Çarşamba, Ekim 1, 2025

Haftanın En Çok Okunanları

Son Yazılar

Kaybolan Ev: Boşanma Sonrası Çocukların İçsel Dünyası

Aile, çocuğun adım attığı ilk sosyal dünyadır; onun hayata dair algılarının ve duygusal temellerinin filizlendiği yerdir. Bilinçli ebeveynler, bu dünyayı güvenle örer ve çocuğun sağlam bir bağlanma stili geliştirmesine aracılık eder. Güvenli bağlanan çocukların bu bağlarını değiştirmesi kolay değildir; çünkü kökleri derinlere iner. Ancak bir çocuk güvensiz bağlanma stillerinden birini edinmişse, onu güvenli bağlanmaya dönüştürmek, tersine kıyasla daha mümkün görünür. Ancak bu güven ya da güvensizlik, yalnızca ebeveynlerin günlük tutumlarıyla değil, aynı zamanda ailenin yaşadığı büyük kırılmalarla da şekillenir. Boşanma süreci, bu kırılmaların en görünür olanıdır.
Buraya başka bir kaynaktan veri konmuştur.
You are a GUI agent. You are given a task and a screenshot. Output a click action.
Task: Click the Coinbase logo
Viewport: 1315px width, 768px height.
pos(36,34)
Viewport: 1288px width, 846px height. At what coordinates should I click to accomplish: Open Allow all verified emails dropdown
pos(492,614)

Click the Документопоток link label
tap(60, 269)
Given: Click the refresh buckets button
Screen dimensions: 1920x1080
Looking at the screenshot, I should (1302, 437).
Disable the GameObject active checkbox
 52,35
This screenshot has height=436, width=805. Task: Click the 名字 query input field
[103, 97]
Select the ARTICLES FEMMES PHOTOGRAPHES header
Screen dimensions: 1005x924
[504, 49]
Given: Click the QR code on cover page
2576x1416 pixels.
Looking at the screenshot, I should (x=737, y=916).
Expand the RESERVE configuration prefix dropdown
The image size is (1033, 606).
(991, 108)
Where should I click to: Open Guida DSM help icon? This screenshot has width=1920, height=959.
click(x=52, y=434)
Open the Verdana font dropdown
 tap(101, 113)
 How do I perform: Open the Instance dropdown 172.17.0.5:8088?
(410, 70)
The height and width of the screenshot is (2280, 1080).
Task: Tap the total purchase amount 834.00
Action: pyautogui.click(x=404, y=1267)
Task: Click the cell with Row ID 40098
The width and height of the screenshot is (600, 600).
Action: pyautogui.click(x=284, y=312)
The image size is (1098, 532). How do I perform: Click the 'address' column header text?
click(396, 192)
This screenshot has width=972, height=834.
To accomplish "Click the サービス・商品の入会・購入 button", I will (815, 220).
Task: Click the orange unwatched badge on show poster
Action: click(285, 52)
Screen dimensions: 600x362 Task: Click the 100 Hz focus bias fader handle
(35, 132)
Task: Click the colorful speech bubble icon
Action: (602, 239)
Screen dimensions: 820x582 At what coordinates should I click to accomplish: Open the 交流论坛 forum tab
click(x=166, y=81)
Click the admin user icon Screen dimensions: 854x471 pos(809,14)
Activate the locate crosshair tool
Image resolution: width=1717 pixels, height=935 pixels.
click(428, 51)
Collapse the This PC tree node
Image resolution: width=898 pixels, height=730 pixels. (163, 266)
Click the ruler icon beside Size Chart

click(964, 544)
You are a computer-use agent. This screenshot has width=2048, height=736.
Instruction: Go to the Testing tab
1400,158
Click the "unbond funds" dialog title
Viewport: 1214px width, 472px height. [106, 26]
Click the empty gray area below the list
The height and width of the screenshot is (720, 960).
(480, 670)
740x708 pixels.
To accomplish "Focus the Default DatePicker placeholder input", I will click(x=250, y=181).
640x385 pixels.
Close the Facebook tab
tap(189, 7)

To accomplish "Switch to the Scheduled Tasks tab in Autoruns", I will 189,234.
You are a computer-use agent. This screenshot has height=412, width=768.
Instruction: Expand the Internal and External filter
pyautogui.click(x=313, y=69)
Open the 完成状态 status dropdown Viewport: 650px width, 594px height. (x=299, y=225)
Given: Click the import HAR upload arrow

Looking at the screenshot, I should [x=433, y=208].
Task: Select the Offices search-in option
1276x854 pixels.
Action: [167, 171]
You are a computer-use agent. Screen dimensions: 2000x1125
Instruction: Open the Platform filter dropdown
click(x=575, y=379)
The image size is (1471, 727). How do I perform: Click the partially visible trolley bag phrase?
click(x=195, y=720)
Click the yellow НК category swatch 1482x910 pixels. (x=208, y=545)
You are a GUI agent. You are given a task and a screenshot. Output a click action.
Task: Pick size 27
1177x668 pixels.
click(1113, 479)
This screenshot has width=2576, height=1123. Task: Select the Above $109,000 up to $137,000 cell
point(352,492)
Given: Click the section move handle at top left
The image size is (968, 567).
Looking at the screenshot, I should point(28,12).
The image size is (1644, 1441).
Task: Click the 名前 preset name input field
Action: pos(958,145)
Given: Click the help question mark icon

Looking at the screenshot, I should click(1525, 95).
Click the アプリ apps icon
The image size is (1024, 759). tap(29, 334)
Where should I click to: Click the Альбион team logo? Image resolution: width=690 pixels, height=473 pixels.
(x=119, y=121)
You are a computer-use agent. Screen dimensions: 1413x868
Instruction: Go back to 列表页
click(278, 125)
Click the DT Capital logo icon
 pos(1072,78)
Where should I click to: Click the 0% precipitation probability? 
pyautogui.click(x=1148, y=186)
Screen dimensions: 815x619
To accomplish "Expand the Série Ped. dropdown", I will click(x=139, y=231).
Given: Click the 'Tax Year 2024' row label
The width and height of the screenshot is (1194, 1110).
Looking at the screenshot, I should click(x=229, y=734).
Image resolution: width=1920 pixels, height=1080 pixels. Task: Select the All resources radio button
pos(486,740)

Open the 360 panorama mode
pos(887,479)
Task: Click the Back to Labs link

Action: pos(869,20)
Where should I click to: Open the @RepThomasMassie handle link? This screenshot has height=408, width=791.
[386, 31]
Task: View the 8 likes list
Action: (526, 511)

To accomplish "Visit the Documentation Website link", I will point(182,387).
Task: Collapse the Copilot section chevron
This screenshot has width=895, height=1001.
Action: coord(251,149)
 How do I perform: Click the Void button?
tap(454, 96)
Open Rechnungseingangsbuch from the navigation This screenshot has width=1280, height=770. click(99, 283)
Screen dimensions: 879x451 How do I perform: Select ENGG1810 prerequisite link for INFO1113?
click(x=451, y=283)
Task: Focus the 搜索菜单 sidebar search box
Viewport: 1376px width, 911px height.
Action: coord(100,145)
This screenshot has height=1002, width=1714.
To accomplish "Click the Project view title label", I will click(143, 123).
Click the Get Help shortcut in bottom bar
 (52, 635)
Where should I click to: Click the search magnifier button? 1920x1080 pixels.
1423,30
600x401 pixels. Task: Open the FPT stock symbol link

Boşanma sürecinde çocukları yaralayan şey çoğu zaman boşanmanın kendisi değil, yaşanan kırılmalardır. Bir ebeveynin çocuğa daha çok yaklaşırken diğerinin uzaklaşması, çocuğun kalbinde terk edilmişlik duygusunu büyütebilir. Bu duygu, benlik saygısı üzerinde ağır bir darbe bırakır. Bununla birlikte, çocuğu sarsan bir diğer etken ekonomik düzeydeki ani düşüştür. Alıştığı imkânların, tanıdığı yaşam düzeninin bir anda değişmesi, zaten yüklendiği duygusal yüklerin arasına yeni bir sınav ekler. Böylece çocuk, kendisini yeniden uyum sağlaması gereken zorlu bir yolculuğun içinde bulur.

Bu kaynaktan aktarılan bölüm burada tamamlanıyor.